19.06.2025
2 min
500
On June 18, 2025, the hacktivist group Predatory Sparrow carried out a large-scale cyberattack on the Iranian crypto exchange Nobitex, stealing over $90 million in digital assets. The entire amount was intentionally destroyed — the funds were transferred to inaccessible crypto wallets with anti-regime messages.
The attack was carried out at night, after which Nobitex confirmed unauthorized access to its reporting infrastructure and hot wallets. The pro-Israeli group Gonjeshke Darande (English Predatory Sparrow) announced responsibility for the attack on the X-profile, threatening to publish internal code and stolen data in 24 hours. According to Elliptic, the hackers were not financially motivated — all funds were sent to *“vanity”* addresses embedded with anti-regime phrases like “F\*ckIRGCterrorists,” which are *cryptographically inaccessible*. This means that the cryptocurrency was intentionally burned to make it unusable.
Nobitex is Iran’s largest crypto exchange, which has previously been linked to government officials, relatives of Ayatollah Khamenei, and businesses affiliated with the Islamic Revolutionary Guard Corps (IRGC).

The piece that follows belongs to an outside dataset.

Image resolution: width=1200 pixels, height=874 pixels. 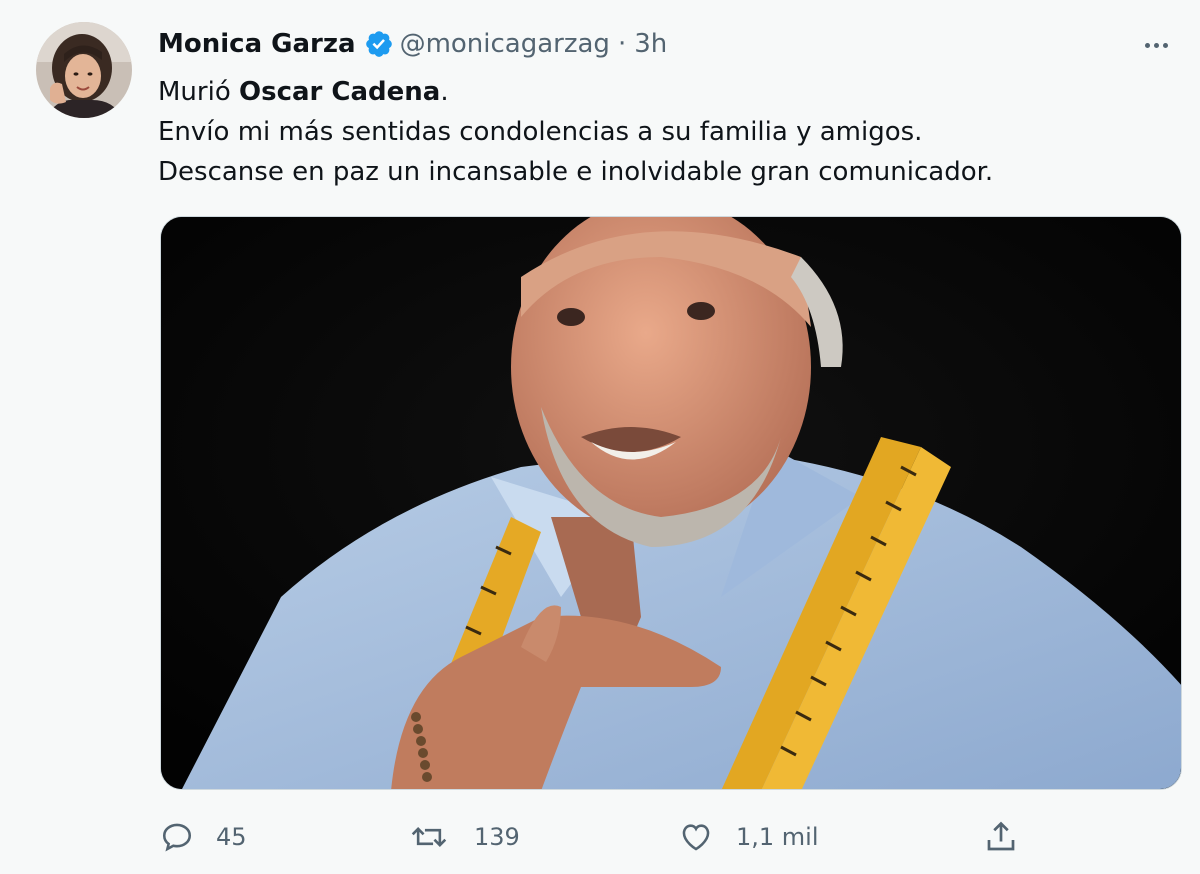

It was used by researchers to launder funds from DiskCryptor and BitLocker operations. Predatory Sparrow also claimed responsibility for a previous attack on Bank Sepah, another key Iranian financial institution. The attacks are clearly political and destructive, not financial.
This attack is the latest step in the ongoing cyber conflict between Israel and Iran. Instead of stealing assets, the hackers committed a show of destruction—a symbolic and technically complex blow to the reputation of Nobitex and the entire Iranian financial cybersector. Governments are increasingly finding that cyberattacks are part of geopolitical pressure and not necessarily for economic gain. This underscores the dangers of a new generation of hacktivist campaigns.